## [TASK DETAILS]
Go through the listing that follows and report the number of lines with the string "computer" in them, nothing more.

## [SOURCE RECORDS]
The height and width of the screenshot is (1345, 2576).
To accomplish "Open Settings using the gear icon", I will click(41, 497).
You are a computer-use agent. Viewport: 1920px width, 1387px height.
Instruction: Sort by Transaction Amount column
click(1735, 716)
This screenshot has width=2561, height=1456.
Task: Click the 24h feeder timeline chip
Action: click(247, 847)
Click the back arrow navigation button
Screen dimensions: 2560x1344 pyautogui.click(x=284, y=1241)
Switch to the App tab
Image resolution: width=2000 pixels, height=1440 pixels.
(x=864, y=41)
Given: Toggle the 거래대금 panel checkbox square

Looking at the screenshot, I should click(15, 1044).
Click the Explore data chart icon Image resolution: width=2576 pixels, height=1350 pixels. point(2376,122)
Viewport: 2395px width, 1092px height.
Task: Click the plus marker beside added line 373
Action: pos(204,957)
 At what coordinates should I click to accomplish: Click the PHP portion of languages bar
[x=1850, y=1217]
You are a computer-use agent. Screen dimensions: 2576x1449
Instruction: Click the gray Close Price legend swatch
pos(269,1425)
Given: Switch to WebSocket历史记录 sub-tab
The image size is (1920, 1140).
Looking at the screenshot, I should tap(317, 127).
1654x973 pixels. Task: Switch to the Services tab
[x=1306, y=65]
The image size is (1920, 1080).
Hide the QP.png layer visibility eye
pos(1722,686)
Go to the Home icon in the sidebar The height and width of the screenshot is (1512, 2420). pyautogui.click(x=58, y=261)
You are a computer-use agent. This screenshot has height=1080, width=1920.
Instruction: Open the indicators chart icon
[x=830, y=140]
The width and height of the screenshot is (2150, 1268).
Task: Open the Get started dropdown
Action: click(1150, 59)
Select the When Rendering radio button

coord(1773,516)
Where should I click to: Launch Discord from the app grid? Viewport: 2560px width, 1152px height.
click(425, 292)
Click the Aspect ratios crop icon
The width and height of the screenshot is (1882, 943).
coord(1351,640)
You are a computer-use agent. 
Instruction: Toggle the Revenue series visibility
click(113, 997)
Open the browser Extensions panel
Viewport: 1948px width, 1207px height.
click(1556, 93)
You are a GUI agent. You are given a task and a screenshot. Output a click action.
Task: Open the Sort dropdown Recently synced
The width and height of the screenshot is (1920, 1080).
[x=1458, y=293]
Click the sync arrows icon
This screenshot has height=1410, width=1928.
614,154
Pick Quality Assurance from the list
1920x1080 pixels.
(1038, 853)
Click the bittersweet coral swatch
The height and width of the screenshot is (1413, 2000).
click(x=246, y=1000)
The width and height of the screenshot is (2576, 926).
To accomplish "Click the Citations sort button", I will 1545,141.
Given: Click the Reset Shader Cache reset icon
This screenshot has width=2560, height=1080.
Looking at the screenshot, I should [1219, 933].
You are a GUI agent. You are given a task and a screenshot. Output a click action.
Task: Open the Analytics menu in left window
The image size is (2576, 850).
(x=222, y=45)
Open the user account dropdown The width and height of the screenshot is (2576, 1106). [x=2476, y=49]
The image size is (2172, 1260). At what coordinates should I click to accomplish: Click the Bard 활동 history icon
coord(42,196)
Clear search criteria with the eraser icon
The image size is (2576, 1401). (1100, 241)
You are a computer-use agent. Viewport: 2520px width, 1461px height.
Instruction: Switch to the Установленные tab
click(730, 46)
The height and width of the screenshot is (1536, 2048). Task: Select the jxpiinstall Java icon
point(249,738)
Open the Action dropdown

## [WRITTEN REPLY]
5